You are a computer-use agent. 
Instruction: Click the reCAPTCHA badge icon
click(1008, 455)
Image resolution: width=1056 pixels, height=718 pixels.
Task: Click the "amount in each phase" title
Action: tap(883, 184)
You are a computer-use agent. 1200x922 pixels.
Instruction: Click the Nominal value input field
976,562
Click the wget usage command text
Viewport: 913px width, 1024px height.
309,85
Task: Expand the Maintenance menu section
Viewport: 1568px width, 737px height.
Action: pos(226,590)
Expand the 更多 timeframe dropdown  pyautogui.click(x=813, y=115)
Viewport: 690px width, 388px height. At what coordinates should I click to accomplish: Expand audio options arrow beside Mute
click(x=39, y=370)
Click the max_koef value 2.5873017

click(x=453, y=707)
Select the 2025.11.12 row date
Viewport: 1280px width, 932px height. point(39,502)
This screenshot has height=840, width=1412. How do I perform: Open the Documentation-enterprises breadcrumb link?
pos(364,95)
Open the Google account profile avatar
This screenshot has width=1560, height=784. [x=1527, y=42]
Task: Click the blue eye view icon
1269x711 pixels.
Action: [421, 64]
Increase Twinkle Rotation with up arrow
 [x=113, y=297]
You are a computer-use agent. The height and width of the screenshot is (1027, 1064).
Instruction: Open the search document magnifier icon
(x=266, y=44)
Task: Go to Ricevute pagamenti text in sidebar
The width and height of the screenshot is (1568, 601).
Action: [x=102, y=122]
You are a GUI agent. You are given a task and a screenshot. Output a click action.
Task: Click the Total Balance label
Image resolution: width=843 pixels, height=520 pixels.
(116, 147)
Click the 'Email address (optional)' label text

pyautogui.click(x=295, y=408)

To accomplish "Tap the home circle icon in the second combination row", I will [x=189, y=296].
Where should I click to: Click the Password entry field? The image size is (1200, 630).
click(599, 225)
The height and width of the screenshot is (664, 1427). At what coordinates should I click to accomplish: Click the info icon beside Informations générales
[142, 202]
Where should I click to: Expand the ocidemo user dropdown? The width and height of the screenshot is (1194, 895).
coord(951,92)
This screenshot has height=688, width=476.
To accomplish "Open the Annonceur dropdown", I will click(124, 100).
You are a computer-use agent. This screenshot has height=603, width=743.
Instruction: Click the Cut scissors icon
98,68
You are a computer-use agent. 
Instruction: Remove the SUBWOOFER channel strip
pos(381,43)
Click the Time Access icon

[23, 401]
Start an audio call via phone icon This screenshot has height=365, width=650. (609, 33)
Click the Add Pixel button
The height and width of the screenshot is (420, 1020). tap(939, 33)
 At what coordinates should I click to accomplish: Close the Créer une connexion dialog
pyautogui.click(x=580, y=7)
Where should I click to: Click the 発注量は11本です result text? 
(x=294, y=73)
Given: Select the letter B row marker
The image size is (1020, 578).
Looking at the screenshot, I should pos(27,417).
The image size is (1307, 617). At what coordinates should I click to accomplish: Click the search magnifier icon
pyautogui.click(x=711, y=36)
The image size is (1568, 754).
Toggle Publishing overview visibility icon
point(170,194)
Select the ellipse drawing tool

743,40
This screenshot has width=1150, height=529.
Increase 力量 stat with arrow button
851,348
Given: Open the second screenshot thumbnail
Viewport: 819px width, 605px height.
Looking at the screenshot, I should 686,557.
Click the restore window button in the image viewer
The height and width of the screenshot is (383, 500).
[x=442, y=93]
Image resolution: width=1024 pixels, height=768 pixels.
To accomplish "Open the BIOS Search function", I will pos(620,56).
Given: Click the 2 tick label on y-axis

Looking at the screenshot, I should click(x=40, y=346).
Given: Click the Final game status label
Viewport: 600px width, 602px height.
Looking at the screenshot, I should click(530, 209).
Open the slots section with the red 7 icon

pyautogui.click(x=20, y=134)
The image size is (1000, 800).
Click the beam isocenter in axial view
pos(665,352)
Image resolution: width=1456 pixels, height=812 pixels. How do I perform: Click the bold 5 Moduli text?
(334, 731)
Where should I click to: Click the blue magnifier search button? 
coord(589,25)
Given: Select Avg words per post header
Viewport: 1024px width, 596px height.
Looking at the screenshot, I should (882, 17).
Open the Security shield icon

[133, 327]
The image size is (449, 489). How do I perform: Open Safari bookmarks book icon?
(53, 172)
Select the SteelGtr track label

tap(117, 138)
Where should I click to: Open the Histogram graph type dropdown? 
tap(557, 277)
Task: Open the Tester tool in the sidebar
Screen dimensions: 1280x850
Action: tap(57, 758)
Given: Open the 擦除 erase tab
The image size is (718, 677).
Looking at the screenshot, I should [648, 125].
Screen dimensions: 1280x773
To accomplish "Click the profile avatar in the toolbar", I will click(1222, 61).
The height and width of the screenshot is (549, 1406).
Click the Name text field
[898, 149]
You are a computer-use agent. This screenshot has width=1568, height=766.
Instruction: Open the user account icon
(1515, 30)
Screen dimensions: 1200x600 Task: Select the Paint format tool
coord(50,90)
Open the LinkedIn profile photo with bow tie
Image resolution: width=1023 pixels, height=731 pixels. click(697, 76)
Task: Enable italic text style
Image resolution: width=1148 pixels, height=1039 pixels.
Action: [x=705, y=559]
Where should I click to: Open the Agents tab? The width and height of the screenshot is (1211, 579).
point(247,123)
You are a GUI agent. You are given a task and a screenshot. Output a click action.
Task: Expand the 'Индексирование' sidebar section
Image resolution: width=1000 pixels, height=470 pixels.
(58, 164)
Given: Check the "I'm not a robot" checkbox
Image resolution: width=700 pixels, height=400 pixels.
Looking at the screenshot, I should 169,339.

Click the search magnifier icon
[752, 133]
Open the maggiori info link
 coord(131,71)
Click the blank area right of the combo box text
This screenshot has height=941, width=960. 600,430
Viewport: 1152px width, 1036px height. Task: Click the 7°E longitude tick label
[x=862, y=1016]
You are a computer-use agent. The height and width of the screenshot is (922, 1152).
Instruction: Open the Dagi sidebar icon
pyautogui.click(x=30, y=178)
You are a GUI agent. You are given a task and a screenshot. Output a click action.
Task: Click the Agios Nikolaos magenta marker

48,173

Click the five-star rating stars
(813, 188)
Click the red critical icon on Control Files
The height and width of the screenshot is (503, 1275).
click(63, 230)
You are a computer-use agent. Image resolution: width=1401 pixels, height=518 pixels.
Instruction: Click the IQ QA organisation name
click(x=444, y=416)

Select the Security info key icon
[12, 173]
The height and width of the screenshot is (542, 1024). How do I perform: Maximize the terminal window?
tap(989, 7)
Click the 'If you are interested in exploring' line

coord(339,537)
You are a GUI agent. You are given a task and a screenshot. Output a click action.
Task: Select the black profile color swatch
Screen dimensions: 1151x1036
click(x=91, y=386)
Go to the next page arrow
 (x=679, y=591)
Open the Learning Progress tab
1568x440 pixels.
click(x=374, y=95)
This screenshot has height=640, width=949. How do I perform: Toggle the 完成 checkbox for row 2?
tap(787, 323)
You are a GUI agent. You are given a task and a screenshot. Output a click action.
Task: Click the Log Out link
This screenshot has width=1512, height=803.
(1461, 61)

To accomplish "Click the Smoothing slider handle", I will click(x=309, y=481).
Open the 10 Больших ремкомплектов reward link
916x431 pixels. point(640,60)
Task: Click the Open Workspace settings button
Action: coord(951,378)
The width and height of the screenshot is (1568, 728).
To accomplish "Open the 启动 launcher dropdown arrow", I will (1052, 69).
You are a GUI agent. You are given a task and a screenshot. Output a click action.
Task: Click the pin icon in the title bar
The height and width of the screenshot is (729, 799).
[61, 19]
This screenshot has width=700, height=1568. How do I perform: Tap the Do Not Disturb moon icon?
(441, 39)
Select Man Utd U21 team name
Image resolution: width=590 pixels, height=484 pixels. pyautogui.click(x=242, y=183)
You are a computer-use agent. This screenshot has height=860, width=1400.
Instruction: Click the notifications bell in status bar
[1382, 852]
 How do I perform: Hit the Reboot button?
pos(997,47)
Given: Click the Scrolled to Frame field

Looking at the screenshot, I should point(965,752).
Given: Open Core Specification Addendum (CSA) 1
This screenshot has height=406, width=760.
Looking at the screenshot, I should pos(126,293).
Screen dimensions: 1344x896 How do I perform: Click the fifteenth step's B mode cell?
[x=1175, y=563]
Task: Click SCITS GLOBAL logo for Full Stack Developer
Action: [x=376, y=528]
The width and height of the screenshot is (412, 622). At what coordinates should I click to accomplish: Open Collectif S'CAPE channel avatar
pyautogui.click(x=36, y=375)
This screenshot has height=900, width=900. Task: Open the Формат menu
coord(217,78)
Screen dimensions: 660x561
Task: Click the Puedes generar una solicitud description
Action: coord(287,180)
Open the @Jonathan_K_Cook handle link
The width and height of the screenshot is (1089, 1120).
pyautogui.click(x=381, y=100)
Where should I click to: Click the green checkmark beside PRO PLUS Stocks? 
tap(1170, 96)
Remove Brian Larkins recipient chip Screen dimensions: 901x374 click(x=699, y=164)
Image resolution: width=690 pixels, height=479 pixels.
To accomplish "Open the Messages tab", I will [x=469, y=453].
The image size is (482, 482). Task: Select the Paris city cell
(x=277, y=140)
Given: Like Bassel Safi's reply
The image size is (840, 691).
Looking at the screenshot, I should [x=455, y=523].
===============
Using only the data above, copy out the lines that include the word "will".

To accomplish "Tap the home circle icon in the second combination row", I will [x=189, y=296].
To accomplish "Open the Annonceur dropdown", I will click(124, 100).
To accomplish "Open the BIOS Search function", I will pos(620,56).
To accomplish "Click the profile avatar in the toolbar", I will click(1222, 61).
To accomplish "Click the Smoothing slider handle", I will click(x=309, y=481).
To accomplish "Open the 启动 launcher dropdown arrow", I will (1052, 69).
To accomplish "Open the Messages tab", I will [x=469, y=453].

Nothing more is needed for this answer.